── Passage to read

Disjoint-Set-Union (Union-Find)

Convention: Answer blocks are children of “Show answer” parents. Click the triangle to collapse — Logseq remembers.

🎯 Why this matters

Three problems, all “are these things in the same group?”:

  • Network connectivity: as you add cables one at a time, can computer A and computer B talk yet?
  • Image processing — flood fill: when you bucket-fill a region, the algorithm is asking “is this pixel in the same connected region as the click?”
  • Kruskal’s MST: when considering an edge (u, v), are u and v already in the same component? If yes, adding this edge would create a cycle — skip it.

The naive approach (store a “component id” per vertex, scan everyone on each union) is O(n) per operation. The Disjoint-Set-Union (DSU, also called Union-Find) data structure does both find and union in almost constant time (O(α(n)), where α is the inverse Ackermann function — at most 4 for any input your computer can fit in memory).

DSU is the smallest, cheapest data structure in the curriculum, and it powers a lot: Kruskal’s MST, undirected cycle detection, percolation simulations, Tarjan’s offline LCA, even some compiler-internal type inference algorithms.

A tiny worked example

Five elements, each starting in its own set: {0}, {1}, {2}, {3}, {4}.

parent = [0, 1, 2, 3, 4]    # each element is its own parent (its own root)

Now we apply some unions:

  1. union(0, 1): make 1’s root (which is 1) point to 0’s root (which is 0). State: {0, 1}, {2}, {3}, {4}.
  2. union(2, 3): State: {0, 1}, {2, 3}, {4}.
  3. union(0, 2): State: {0, 1, 2, 3}, {4}.
  4. find(3) should now return the same root as find(0).

The parent array might look like [0, 0, 0, 2, 4] after these operations — but the root of the tree containing any vertex in {0, 1, 2, 3} is 0. Walking the parent pointers from 3 → 2 → 0 finds the root.

────

- What you need to do -
1. From the listing, return the lines from the one with "The image size is (720, 1303)." up to and including the one with "Looking at the image, I should click on (747, 484).", copied verbatim.
2. Resume the Union-Find explanation from the point where it stops.

── Input

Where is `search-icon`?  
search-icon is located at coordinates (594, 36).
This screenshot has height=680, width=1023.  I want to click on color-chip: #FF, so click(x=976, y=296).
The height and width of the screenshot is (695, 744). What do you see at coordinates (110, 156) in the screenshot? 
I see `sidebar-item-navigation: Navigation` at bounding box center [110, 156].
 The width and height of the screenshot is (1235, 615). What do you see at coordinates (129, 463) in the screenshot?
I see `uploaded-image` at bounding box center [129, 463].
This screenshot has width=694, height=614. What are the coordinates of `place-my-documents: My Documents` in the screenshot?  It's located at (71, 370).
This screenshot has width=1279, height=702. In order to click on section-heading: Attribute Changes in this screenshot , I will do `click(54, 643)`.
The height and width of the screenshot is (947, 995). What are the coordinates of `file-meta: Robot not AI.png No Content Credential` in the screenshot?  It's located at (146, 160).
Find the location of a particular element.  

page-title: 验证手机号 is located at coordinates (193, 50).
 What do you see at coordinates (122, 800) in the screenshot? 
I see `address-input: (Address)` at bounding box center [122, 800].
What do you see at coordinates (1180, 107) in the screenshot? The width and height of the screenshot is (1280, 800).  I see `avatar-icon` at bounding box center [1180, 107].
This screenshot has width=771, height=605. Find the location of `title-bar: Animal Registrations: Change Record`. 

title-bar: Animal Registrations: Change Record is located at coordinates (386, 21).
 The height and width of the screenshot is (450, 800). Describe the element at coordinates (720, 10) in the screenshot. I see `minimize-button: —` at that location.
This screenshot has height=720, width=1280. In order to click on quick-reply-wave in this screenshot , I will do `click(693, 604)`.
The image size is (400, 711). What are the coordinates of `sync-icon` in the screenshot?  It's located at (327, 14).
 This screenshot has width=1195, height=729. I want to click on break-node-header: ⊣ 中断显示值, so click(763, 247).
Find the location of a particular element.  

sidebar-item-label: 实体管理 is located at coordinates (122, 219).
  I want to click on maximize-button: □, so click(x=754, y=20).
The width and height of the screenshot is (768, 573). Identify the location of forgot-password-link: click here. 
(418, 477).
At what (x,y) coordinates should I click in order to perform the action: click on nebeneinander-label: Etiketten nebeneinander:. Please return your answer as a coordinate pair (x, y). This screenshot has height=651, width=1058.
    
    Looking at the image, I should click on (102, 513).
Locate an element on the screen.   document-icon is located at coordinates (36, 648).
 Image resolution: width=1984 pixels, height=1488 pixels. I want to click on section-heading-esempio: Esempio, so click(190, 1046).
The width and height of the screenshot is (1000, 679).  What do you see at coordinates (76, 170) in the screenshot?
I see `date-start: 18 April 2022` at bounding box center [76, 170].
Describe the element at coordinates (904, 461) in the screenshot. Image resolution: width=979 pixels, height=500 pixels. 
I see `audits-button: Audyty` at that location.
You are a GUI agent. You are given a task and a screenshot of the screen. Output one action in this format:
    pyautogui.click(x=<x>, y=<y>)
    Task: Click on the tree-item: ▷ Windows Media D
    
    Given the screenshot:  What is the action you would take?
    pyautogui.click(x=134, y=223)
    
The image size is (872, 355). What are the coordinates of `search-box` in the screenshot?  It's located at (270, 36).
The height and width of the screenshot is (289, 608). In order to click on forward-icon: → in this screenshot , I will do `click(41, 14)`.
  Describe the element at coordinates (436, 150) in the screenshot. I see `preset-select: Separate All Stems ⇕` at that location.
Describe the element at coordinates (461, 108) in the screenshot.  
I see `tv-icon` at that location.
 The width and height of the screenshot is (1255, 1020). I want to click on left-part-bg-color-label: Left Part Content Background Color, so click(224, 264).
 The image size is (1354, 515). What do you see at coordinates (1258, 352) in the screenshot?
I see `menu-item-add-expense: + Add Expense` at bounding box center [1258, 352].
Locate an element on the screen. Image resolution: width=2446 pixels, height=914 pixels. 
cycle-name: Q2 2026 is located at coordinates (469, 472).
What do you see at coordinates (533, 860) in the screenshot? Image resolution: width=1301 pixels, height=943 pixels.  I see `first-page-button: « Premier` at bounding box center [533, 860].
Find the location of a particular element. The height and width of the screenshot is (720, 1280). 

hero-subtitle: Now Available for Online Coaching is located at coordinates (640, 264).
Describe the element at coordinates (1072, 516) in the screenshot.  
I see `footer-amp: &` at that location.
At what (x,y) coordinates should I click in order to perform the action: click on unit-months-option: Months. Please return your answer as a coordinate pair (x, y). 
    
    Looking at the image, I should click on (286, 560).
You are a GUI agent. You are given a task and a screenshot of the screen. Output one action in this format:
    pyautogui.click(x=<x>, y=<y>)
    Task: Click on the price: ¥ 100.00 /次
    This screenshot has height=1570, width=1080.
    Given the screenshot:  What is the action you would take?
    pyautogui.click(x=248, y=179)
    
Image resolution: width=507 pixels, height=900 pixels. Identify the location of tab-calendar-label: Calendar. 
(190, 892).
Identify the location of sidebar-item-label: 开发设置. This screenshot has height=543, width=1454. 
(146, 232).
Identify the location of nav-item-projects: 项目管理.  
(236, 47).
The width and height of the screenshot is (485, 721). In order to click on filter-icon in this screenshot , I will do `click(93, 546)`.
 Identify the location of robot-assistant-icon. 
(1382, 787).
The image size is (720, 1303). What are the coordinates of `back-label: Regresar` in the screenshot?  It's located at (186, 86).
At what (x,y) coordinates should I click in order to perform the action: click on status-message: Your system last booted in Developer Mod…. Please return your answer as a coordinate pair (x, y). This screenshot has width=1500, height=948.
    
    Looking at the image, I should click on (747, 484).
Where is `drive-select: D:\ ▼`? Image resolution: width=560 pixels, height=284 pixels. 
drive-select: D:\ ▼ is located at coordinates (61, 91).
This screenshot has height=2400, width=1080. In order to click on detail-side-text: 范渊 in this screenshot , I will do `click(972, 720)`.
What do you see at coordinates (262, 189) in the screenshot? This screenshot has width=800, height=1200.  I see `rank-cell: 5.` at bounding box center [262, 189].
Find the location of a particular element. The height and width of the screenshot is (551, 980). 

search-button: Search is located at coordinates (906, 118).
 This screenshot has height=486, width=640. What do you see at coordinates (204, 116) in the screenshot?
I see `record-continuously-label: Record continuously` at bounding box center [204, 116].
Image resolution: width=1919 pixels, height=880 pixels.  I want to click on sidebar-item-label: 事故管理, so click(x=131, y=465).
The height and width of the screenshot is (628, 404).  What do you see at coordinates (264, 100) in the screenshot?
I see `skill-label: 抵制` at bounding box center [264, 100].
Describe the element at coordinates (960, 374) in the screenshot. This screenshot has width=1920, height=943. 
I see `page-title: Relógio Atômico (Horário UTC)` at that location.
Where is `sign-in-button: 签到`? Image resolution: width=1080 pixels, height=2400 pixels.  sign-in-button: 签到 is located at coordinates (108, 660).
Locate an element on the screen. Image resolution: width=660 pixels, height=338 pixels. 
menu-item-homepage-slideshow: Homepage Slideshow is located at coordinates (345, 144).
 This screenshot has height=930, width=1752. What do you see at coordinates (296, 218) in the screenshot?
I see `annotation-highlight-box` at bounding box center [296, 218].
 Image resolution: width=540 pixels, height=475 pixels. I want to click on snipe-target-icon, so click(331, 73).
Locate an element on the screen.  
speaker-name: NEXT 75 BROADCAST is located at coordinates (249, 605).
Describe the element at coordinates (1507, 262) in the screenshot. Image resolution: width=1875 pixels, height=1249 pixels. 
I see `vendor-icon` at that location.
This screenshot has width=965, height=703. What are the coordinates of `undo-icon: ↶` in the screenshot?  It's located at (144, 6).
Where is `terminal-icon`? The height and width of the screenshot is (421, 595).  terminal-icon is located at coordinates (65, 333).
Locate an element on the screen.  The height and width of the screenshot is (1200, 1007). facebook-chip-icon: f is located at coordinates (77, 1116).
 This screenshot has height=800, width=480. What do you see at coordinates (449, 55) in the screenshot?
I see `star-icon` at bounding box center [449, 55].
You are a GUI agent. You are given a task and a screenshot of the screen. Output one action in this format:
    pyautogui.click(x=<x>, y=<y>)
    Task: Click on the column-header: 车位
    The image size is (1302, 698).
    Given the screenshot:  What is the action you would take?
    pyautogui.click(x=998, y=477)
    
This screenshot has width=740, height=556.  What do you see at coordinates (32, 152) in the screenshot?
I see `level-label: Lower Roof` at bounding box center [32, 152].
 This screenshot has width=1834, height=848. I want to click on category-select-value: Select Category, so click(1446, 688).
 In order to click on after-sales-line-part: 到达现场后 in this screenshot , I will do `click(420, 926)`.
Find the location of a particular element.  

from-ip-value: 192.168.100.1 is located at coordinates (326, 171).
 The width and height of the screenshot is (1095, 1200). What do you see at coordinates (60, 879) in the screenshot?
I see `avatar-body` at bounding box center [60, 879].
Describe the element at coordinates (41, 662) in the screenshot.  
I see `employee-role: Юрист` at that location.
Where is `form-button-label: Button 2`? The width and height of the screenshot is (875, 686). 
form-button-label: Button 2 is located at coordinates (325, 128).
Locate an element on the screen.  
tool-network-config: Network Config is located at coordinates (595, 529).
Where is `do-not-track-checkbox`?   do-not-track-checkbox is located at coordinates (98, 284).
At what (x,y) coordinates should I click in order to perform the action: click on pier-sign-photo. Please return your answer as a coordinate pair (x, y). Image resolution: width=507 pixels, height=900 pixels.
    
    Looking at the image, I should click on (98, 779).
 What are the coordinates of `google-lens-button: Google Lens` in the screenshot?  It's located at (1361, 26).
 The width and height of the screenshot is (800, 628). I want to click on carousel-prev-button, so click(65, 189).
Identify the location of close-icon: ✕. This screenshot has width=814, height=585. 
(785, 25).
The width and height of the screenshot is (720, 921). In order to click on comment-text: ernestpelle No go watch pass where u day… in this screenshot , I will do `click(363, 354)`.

────

- Results for each task -
1.
The image size is (720, 1303). What are the coordinates of `back-label: Regresar` in the screenshot?  It's located at (186, 86).
At what (x,y) coordinates should I click in order to perform the action: click on status-message: Your system last booted in Developer Mod…. Please return your answer as a coordinate pair (x, y). This screenshot has width=1500, height=948.
    
    Looking at the image, I should click on (747, 484).

2.
Naming the parts:

  • Element — one of the things we’re grouping (a vertex, a pixel, a computer).
  • Set (or component) — a group of elements that have been unioned together.
  • Representative (or root) — the unique element that identifies a set. Two elements are in the same set iff they have the same root.

The data structure

A single integer array parent[] where parent[x] is x’s parent in a forest of trees. The root of a tree is the element where parent[x] == x.

class DSU:
    def __init__(self, n):
        self.parent = list(range(n))         # each element its own root
        self.rank = [0] * n                  # tree depth (approximately)
 
    def find(self, x):
        # path compression: make every visited node point directly to the root
        if self.parent[x] != x:
            self.parent[x] = self.find(self.parent[x])
        return self.parent[x]
 
    def union(self, x, y):
        rx, ry = self.find(x), self.find(y)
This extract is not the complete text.